A loophole in the 2004 Social Security Protection Act allows members of this group who performed illegal work to receive benefits — by our estimates, a whopping $966 billion by 2040.

According to the nonpartisan Government Accountability Office, a substantial number of those cardholders are already eligible for benefits.

Since Social Security is a progressive system, low-income workers — many of whom are illegal workers — will receive substantially more benefits than they paid in. Especially because Social Security’s trustees expect the system to go bankrupt before today’s teenagers hit 50, we believe it should be preserved for those who played by the rules.

Shannon Benton

ALEXANDRIA, VA.

 

THE WRITER IS WITH THE SENIOR CITIZENS LEAGUE IN WASHINGTON, D.C.

Fighting rules

To the editor:

Wars are won or lost depending upon the rules of engagement.

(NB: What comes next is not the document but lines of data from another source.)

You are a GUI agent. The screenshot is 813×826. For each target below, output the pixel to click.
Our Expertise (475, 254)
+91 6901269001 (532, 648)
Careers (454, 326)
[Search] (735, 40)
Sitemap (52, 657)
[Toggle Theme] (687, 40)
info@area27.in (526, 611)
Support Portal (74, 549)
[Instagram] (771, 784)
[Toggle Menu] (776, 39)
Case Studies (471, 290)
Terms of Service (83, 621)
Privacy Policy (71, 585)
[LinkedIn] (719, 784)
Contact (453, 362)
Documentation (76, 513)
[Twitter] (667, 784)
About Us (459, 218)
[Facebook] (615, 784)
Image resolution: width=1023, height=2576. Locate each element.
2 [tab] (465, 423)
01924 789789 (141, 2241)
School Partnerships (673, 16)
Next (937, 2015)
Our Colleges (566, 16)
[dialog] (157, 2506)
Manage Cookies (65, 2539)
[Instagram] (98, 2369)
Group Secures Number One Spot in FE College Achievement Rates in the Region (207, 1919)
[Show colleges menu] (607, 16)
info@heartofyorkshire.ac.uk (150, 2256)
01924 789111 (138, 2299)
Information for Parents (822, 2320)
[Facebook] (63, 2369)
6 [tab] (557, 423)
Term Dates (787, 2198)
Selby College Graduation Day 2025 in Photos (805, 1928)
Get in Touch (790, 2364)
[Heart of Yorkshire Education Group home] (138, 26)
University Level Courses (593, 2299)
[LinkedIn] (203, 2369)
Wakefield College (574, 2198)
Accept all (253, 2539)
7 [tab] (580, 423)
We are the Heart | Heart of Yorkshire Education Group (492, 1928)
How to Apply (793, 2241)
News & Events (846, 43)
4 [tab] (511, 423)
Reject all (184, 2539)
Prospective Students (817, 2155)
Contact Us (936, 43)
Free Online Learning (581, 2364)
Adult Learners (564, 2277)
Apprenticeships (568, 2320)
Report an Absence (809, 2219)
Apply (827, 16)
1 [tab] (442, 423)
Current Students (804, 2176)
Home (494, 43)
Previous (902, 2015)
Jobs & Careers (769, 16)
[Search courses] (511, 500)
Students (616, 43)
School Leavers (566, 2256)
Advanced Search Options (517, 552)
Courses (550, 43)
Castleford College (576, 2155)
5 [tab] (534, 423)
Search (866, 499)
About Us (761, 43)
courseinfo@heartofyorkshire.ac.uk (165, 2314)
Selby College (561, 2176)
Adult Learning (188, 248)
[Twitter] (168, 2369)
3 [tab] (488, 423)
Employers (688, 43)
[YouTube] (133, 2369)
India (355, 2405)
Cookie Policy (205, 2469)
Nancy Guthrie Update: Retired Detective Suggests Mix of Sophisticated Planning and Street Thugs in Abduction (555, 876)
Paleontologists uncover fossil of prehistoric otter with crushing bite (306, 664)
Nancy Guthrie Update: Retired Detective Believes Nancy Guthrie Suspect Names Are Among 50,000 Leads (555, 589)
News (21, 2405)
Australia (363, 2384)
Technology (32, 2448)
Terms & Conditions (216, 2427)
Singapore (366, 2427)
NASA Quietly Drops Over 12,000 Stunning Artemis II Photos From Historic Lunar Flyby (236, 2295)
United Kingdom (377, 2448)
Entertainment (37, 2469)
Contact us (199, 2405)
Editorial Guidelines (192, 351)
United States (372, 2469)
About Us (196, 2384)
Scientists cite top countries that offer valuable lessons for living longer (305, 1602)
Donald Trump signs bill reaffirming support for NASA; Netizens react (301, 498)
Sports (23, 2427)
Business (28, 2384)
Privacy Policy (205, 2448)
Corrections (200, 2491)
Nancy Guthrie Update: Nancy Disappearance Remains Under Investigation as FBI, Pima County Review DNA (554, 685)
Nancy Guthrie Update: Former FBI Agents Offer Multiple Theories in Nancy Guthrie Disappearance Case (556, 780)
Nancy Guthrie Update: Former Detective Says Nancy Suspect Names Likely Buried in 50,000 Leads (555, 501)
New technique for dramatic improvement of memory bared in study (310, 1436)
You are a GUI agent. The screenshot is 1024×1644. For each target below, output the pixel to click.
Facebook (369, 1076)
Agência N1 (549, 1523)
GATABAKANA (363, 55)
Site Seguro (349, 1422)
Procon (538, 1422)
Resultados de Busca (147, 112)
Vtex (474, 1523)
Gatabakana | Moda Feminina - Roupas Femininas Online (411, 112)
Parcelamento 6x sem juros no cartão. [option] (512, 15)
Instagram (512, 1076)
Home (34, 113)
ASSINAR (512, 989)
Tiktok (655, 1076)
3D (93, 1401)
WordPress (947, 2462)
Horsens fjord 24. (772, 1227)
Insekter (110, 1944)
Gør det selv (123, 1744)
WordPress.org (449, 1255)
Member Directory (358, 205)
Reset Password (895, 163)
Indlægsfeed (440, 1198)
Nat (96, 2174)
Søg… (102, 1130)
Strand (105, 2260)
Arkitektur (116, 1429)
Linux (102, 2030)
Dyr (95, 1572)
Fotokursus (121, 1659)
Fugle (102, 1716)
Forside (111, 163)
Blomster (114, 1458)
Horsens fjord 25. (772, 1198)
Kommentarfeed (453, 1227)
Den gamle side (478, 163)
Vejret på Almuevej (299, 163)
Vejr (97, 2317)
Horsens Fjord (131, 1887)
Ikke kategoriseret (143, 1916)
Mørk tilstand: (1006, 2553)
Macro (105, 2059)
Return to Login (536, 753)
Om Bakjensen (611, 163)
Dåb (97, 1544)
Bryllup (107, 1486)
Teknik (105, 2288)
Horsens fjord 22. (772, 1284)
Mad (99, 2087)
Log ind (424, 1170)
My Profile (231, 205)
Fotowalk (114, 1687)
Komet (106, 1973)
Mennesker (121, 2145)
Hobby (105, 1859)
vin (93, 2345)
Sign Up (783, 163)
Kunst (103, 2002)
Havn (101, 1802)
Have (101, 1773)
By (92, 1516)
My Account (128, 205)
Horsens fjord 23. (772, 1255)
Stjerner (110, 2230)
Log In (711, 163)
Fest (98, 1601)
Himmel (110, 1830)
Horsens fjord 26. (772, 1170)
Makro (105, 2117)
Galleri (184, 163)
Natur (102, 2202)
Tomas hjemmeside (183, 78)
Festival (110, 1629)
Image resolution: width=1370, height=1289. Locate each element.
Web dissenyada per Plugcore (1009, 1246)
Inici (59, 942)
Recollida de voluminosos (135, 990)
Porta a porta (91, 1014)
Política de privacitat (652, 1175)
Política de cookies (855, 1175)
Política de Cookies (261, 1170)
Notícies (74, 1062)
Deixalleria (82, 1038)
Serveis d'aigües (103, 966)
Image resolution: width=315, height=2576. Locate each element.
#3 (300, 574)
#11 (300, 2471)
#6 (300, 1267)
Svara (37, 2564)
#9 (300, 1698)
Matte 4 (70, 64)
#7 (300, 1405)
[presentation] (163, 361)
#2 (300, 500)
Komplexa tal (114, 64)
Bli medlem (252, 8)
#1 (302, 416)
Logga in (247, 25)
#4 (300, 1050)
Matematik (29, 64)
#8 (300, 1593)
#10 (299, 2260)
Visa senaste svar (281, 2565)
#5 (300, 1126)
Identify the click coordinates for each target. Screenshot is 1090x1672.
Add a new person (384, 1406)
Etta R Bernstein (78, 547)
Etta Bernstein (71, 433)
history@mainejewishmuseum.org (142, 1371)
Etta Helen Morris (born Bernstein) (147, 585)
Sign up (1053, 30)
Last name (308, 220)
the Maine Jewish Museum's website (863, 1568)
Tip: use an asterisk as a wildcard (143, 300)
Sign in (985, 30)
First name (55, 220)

In World War II, the United States used flamethrowers to burn the enemy out of caves and tunnels, fire-bombed Dresden into ashes and ultimately dropped two atomic bombs on Japan.

In the "war on terror," our troops cannot fire on mosques without approval or attack the enemy if they are attending funerals or are in areas where we don’t want to offend the local government. Iraq’s borders with Syria and Iran are wide open.

Who are the nameless and faceless bureaucrats and limp-wristed military leaders who have established the "rules of engagement" for the "war on terror"?

Let’s hear who these people are. They obviously are too busy sipping their lattes to notice that we are losing the war while we hold hands and sing "Kumbaya."